When Sinai Temple’s Rabbi Brian Schuldenfrei counsels a couple before their wedding, he covers a litany of issues, ranging from finances to parenting. While he’s dedicated to the counseling aspect of his job, he acknowledges the limits of the services he can offer. If he senses that a topic could become a problem for a couple, he refers them to a professional.

“Marriage is a sacred partnership; it must be treated as such, involving the best people who are most qualified to help a couple make their relationship work,” he said.

Dr. Joel Crohn, a clinical psychologist who works with Jewish and interfaith couples, agrees with Schuldenfrei. But he sees the dearth of Jewish premarital counseling programs in Los Angeles as emblematic of a larger problem facing the Jewish community.

“The community is worried about Jewish continuity.
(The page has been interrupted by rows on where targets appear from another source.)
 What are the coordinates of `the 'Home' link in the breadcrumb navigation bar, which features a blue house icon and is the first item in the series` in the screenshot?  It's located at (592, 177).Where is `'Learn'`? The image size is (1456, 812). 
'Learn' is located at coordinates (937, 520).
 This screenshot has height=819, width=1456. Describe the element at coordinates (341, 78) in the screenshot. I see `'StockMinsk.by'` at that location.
You’re going after people on the edges … but what about the core — the core is Jewish marriage,” said Crohn, author of “Beyond the Chuppah: A Jewish Guide to Happy Marriages” (John Wiley & Sons, 2001).
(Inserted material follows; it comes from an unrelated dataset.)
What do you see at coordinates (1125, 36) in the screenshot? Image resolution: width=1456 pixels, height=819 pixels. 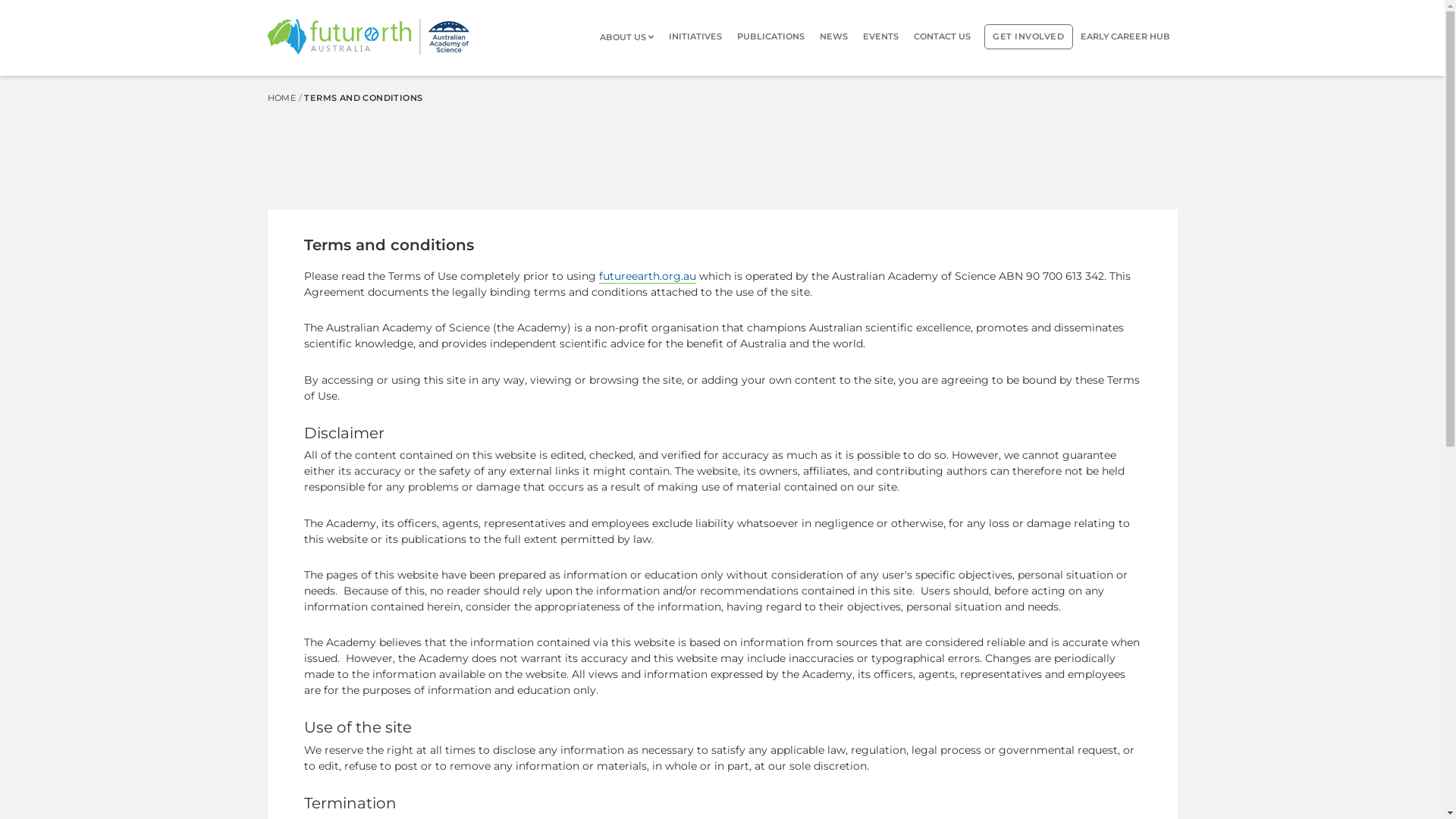 I see `'EARLY CAREER HUB'` at bounding box center [1125, 36].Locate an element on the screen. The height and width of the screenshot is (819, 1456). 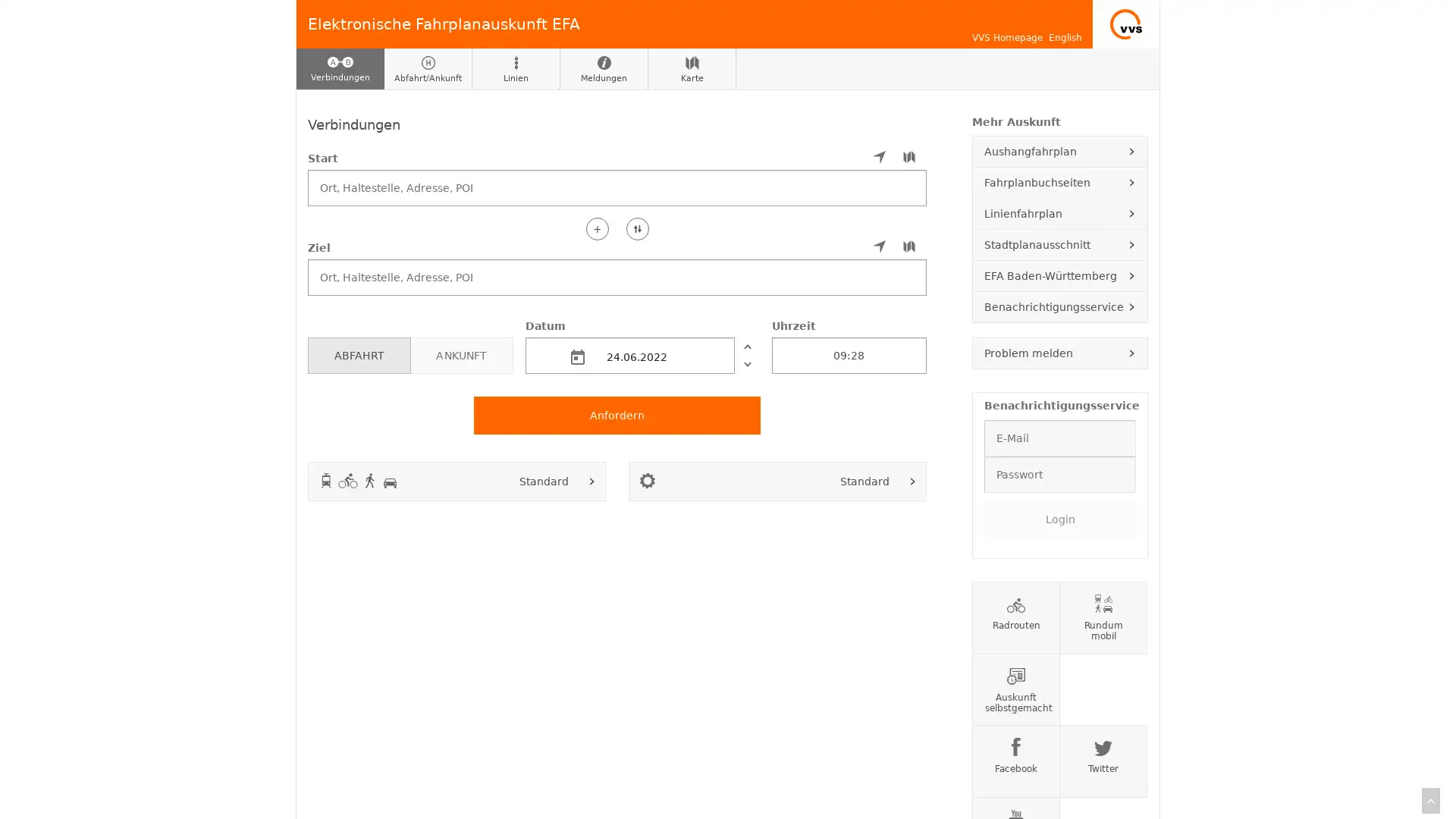
ANKUNFT is located at coordinates (460, 354).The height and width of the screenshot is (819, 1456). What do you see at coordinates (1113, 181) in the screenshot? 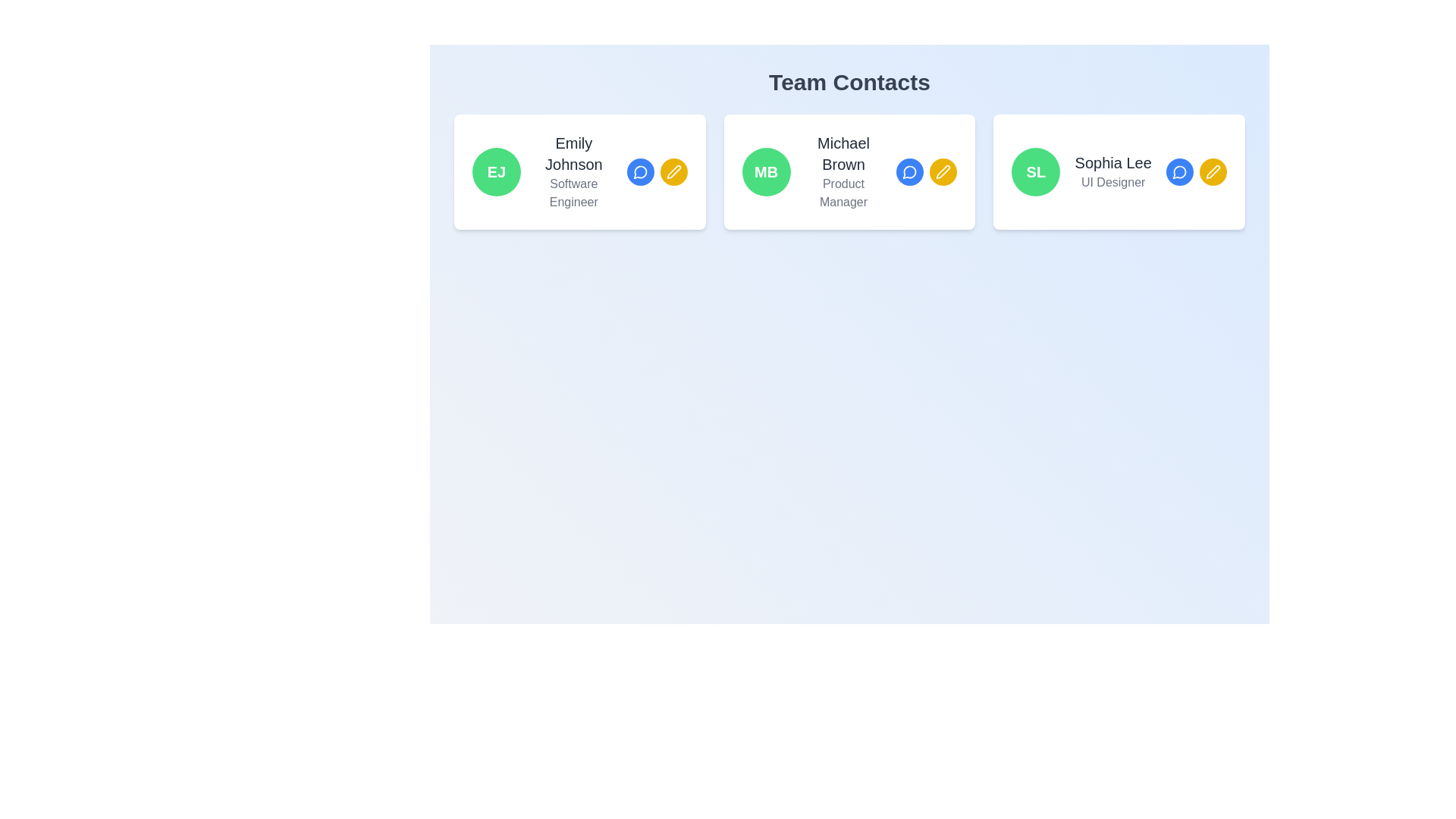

The Jewish community’s premarital programs are “unbelievably weak compared to the Christian community,” said Crohn, who developed a now-defunct premarital counseling program with Diamond and Valley Beth Shalom’s Rabbi Harold Schulweis several years ago.

Crohn believes the organized Jewish community should adapt the Catholic model of premarital counseling as a way to prepare Jewish and interfaith couples for the road ahead.

Before Catholics are allowed to marry in the church, engaged couples must participate in a course on marriage called Pre-Cana. Each parish handles Pre-Cana differently, teaching it over one weekend or an entire month. Pre-Cana programs feature married volunteers sharing experiences from their own marriages, helping guide engaged couples through topics they can expect to face in the years ahead.

In addition to Pre-Cana, Los Angeles Catholic Engaged Encounter offers a weekend where couples, Catholic and non-Catholic, can talk about their relationship, including their strengths and weaknesses, desires, ambitions, goals, as well as attitudes about money, sex, family and society.

The L.A. Jewish community currently has only one institutionally run Jewish premarital program, the UJ’s Making Marriage Work.

The program, run through the university’s Department of Continuing Education, has been around since the early 1970s, features 10-week classes each quarter. The majority of the couples who enroll are in their 20s and 30s, with class sizes ranging from 30 to 40 couples. Spring quarter has the highest enrollment, due to the popularity of summer weddings.

“People who took the class in the 1970s have children in it,” said Judy Uhrman, the program’s director. “It has proven itself. We ran a study of alumni — their divorce rate is 9 percent.”

In addition to the program’s curriculum, each couple has two sessions with a rabbi, one session with a therapist and one session with a financial planner.
Unlike Pre-Cana and similar premarital couples groups, Making Marriage Work doesn’t feature advice from already married couples. But when asked, Uhrman said it “would be helpful to include married couples.”

Uhrman credits part of the program’s success to its group dynamic.

“A lot of the students become bonded [after the class] and stay together as chavurot,” she said, referring to small Jewish social groups. “If there are no particular problematic issues, group counseling works better. It brings up things you don’t necessarily think about when you are in love.”

The Jewish Federation of Greater Los Angeles also has yet to tackle the issue of premarital counseling in a structured group setting. Federation beneficiary agency Jewish Family Service, for instance, offers no premarital classes or programming. Instead, the nonsectarian agency tends to see many married couples “in deep trouble, looking at divorce,” said Dr. Margaret Avineri, the agency’s director for clinical and disability services.